Time: Thursday, January 26, 4:00-5:30 pm CT
Location: John Hope Franklin Room, SSR Building
(please note the noncanonical meeting location and time)
★Co-Sponsored by East Asia: Transregional Histories Workshop★
Abstract: The History of Koryŏ and the Essentials of Koryŏ History are two early Chosŏn (1392–1910) court histories about Chosŏn’s predecessor, the Koryŏ (918–1392). This paper examines the manufacture and publication of these two official histories, arguing that the motives and means for publishing and circulating each history varied over the course of the dynasty and that court support for reproducing these texts was not guaranteed. In addition, this paper shows how economics, politics, and ideology informed the employment of different technologies—movable type and woodblock—as a means of production and circulation of court histories in Chosŏn’s non-commercial book economy. There were conflicting impulses within the early Chosŏn court about the distribution of these histories; some officials supported the circulation of histories on Koryŏ while others worried about leaking information abroad. Such court concerns joined with enthusiasm for metal movable type, an expensive prestige technology in the early Chosŏn, to bring about the modest print runs of the fifteenth and sixteenth-century typographic editions of the History and the Essentials. In contrast, the late Chosŏn court, simultaneously less inclined to either promote or fear the distribution of the histories of Koryŏ and motivated by the fear of loss due to the catastrophic damage of the Imjin war, sponsored the production of long-lasting woodblocks for the History (although the Essentials did not receive such attention). At the same time, the court did not embark on a campaign to distribute copies of the woodblock edition of the History. Instead, circulation was driven by literati interest as increasing numbers of scholars and schools used the woodblocks to print their own copy, resulting in a robust circulation of historical materials that substantially underwrote a boom in private history writing in the late Chosŏn.

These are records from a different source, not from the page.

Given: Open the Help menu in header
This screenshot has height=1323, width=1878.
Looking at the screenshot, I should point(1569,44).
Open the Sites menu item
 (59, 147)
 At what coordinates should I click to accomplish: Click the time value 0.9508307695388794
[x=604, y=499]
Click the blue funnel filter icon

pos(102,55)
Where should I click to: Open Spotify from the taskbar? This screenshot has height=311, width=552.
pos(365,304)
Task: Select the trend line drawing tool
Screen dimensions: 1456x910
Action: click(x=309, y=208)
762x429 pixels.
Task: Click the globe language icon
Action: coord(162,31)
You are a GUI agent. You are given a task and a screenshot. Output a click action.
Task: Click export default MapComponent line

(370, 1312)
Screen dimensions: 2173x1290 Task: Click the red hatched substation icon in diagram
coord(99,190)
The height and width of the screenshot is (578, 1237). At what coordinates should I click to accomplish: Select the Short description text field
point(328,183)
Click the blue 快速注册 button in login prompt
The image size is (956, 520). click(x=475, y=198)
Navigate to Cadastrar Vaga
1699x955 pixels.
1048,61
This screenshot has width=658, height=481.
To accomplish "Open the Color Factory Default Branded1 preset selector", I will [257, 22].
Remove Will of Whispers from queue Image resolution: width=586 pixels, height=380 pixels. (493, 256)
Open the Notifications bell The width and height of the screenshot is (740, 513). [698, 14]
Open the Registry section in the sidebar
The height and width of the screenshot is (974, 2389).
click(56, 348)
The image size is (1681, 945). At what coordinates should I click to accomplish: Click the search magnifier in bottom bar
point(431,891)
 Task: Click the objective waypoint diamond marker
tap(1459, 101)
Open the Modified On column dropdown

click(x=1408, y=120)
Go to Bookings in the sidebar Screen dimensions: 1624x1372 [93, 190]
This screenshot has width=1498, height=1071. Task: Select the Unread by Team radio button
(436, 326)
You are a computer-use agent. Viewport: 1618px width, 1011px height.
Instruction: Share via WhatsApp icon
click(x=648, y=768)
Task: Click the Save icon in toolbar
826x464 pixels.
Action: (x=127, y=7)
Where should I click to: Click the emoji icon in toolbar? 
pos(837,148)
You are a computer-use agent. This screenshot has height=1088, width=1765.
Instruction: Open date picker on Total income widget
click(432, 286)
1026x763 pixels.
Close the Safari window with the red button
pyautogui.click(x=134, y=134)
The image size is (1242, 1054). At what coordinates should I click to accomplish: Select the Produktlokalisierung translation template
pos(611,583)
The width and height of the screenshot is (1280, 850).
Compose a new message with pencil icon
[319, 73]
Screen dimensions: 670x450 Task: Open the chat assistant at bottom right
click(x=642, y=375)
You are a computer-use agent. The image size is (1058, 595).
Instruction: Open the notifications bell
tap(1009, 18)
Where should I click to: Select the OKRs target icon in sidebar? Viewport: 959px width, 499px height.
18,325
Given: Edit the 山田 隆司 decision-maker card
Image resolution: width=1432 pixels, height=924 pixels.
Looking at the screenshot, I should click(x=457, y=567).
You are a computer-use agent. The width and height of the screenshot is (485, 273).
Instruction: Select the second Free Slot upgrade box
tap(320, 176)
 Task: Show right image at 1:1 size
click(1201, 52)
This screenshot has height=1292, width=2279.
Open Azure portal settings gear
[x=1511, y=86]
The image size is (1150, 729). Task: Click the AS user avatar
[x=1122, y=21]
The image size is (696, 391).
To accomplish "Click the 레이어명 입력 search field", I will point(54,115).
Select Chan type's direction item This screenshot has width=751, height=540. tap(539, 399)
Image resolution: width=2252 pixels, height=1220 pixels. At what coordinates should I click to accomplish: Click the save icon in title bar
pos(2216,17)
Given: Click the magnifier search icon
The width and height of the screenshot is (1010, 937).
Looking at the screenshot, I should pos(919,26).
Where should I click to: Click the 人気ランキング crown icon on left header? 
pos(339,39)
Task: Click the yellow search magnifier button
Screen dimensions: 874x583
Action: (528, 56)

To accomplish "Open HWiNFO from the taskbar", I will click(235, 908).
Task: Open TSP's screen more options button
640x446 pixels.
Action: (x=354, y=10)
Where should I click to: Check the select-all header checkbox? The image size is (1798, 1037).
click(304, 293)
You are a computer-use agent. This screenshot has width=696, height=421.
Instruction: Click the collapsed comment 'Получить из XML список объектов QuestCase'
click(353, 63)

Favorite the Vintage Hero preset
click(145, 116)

Presenter: Graeme R. Reynolds is a historian of early modern Korea with interests in the production and circulation of knowledge, the history of the book, and historiography. He is currently working on a book examining the production, circulation, and reception of official histories of the Koryŏ in the Chosŏn dynasty.
Respondent: Hoyt Long is a Professor of Japanese Literature in the Department of East Asian Languages and Civilizations. He has research and teaching interests in modern Japanese literature, digital methods, sociology of culture, and media studies.